▶ **Collection entries**
- - - - - - -
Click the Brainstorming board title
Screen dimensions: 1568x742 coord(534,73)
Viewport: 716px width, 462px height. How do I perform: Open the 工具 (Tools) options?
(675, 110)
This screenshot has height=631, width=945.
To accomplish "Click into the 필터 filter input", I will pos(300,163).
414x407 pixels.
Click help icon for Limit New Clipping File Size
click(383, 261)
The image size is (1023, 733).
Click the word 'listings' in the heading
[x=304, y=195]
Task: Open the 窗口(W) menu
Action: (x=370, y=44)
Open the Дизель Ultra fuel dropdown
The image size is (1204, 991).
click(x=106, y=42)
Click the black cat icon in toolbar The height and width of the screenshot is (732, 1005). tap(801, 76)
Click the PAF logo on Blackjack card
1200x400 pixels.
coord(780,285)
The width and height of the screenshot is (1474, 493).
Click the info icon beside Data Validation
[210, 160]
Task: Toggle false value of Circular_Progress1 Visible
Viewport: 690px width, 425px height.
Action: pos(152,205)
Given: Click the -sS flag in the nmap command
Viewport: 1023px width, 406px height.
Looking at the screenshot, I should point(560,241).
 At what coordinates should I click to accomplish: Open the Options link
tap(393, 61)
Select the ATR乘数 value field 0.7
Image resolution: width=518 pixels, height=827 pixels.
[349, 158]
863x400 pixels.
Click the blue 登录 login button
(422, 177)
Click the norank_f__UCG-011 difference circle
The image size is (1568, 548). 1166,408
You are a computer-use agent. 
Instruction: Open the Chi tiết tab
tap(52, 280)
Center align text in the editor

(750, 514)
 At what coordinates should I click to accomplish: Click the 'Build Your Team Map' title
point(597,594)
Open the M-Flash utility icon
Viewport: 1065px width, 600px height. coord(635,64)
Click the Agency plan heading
- - - - - - -
▶ **WHAT YOU HAVE TO DO**
Repeat exactly the lines of the records from the one containing "The width and" to the last, and include no line outside that stretch.

▶ **SOLUTION TO THIS EXERCISE**
The width and height of the screenshot is (1474, 493).
Click the info icon beside Data Validation
[210, 160]
Task: Toggle false value of Circular_Progress1 Visible
Viewport: 690px width, 425px height.
Action: pos(152,205)
Given: Click the -sS flag in the nmap command
Viewport: 1023px width, 406px height.
Looking at the screenshot, I should point(560,241).
 At what coordinates should I click to accomplish: Open the Options link
tap(393, 61)
Select the ATR乘数 value field 0.7
Image resolution: width=518 pixels, height=827 pixels.
[349, 158]
863x400 pixels.
Click the blue 登录 login button
(422, 177)
Click the norank_f__UCG-011 difference circle
The image size is (1568, 548). 1166,408
You are a computer-use agent. 
Instruction: Open the Chi tiết tab
tap(52, 280)
Center align text in the editor

(750, 514)
 At what coordinates should I click to accomplish: Click the 'Build Your Team Map' title
point(597,594)
Open the M-Flash utility icon
Viewport: 1065px width, 600px height. coord(635,64)
Click the Agency plan heading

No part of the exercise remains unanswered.